Ele queria retrucar que havia algo de irremediavelmente errado com ela, mas se segurou. Teria sido cruel. Azula nem estava implicando com o irmão. Ela parecia genuinamente preocupada.

— Você parece ao mesmo tempo mais feliz e mais triste — Azula continuou.

— Você também — Zuko respondeu.

— Oi?

— Desde que você começou a namorar você ficou mais feliz e mais triste.

Ela fechou a cara e cruzou os braços.

— De onde você tirou isso?

— Eu te conheço. Você descobriu que tem um coração e começou a se sentir culpada por tudo que fez. Estou errado?

— Por que você é assim? Por que não consegue ter uma conversa comigo sem esfregar meu passado na minha cara?
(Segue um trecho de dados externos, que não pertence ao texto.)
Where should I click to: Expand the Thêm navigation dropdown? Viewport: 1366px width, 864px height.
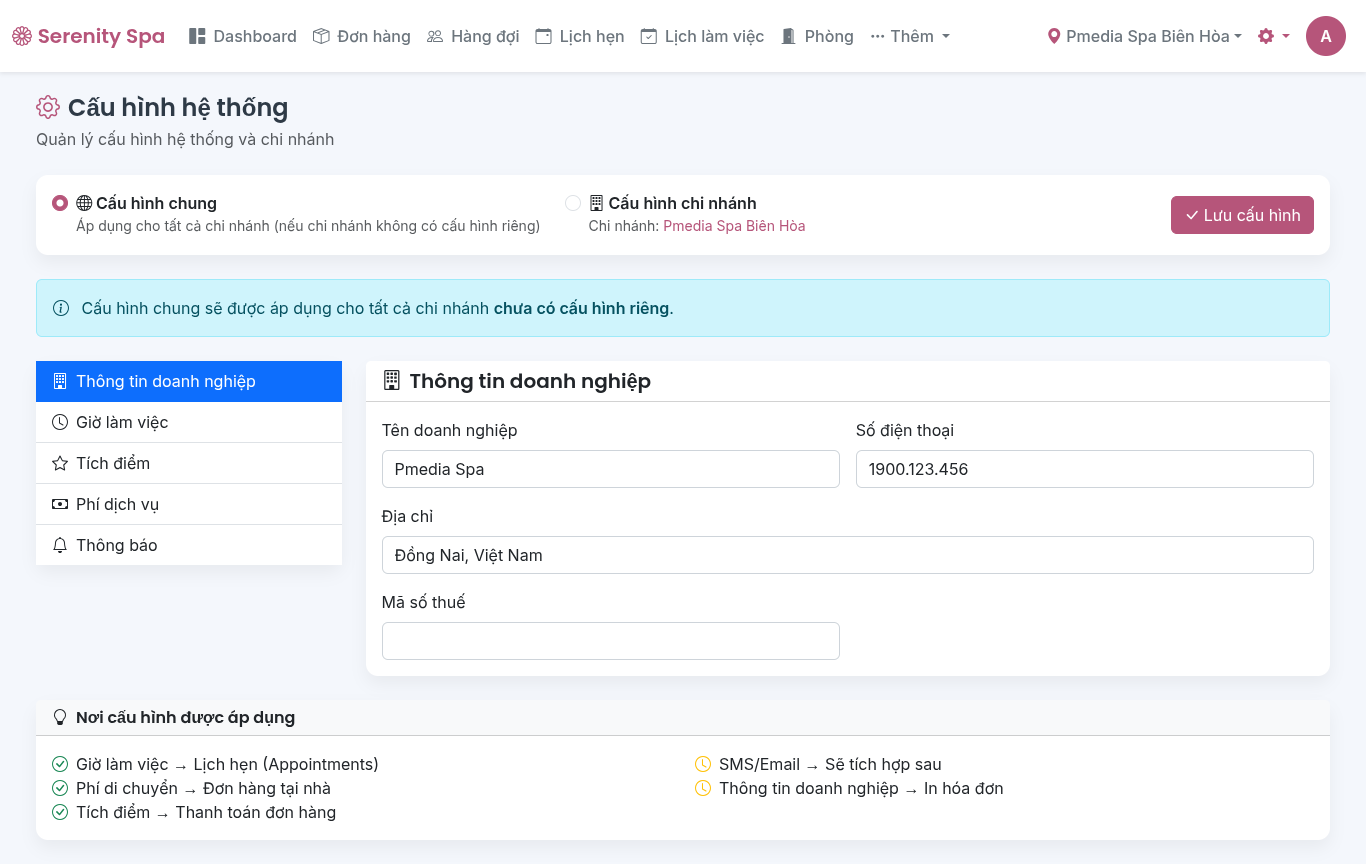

Por mais que Zuko quisesse, ele não conseguia esquecer totalmente. Era mais devastador, porque no meio de incontáveis memórias ruins, ele ainda conseguia se lembrar de uma ou outra vez que havia se dado bem com Azula.

— Talvez porque você não se arrependa dele o suficiente.

— Quem disse?

As palavras dele pareciam ferir Azula. Ótimo. Agora que todos os outros começavam a tolerá-la, ele se permitia sentir o rancor que havia guardado. Zuko queria perdoar a irmã e ele não odiava o fato dela estar fazendo um esforço. A reconciliação estava ao alcance de seus dedos. Mesmo assim, alguém precisava forçar um espelho diante dela, ou Azula esqueceria de se redimir, e ela não merecia um final feliz sem se esforçar por ele.

— Você acha que algumas palavras vão bastar?

— Eu estou tentando! — Ela elevou a voz — O que mais você quer que eu faça?

— Eu não sei, Azula! Foi você quem começou a cavar meus sentimentos.

Ele se afastou dela para esfriar a cabeça. Zuko não parava de pensar na mãe. Ele sabia que Azula perderia a cabeça se descobrisse sobre Kiyi. Para protegê-la, ou talvez para proteger a mãe, Zuko não queria compartilhar com ela a notícia da visita. Azula havia se deixado manipular demais por Ozai e acreditava firmemente que a mãe a odiava.

— Eu sinto muito por tentar me importar! — Azula quase gritou atrás dele — Você acha que me tratar feito lixo para me punir por ter te tratado feito lixo te torna alguém melhor do que eu?

Zuko parou de se afastar quando ouviu as palavras dela. O coração dele apertou de angústia. Tio Iroh ficaria decepcionado.

— Você me critica por ter ficado do lado do papai, mas eu nunca tive mais ninguém — Ela parecia prestes a chorar — A minha mãe me abandonou. Ela te abandonou, e mesmo assim você virou as costas para o nosso pai!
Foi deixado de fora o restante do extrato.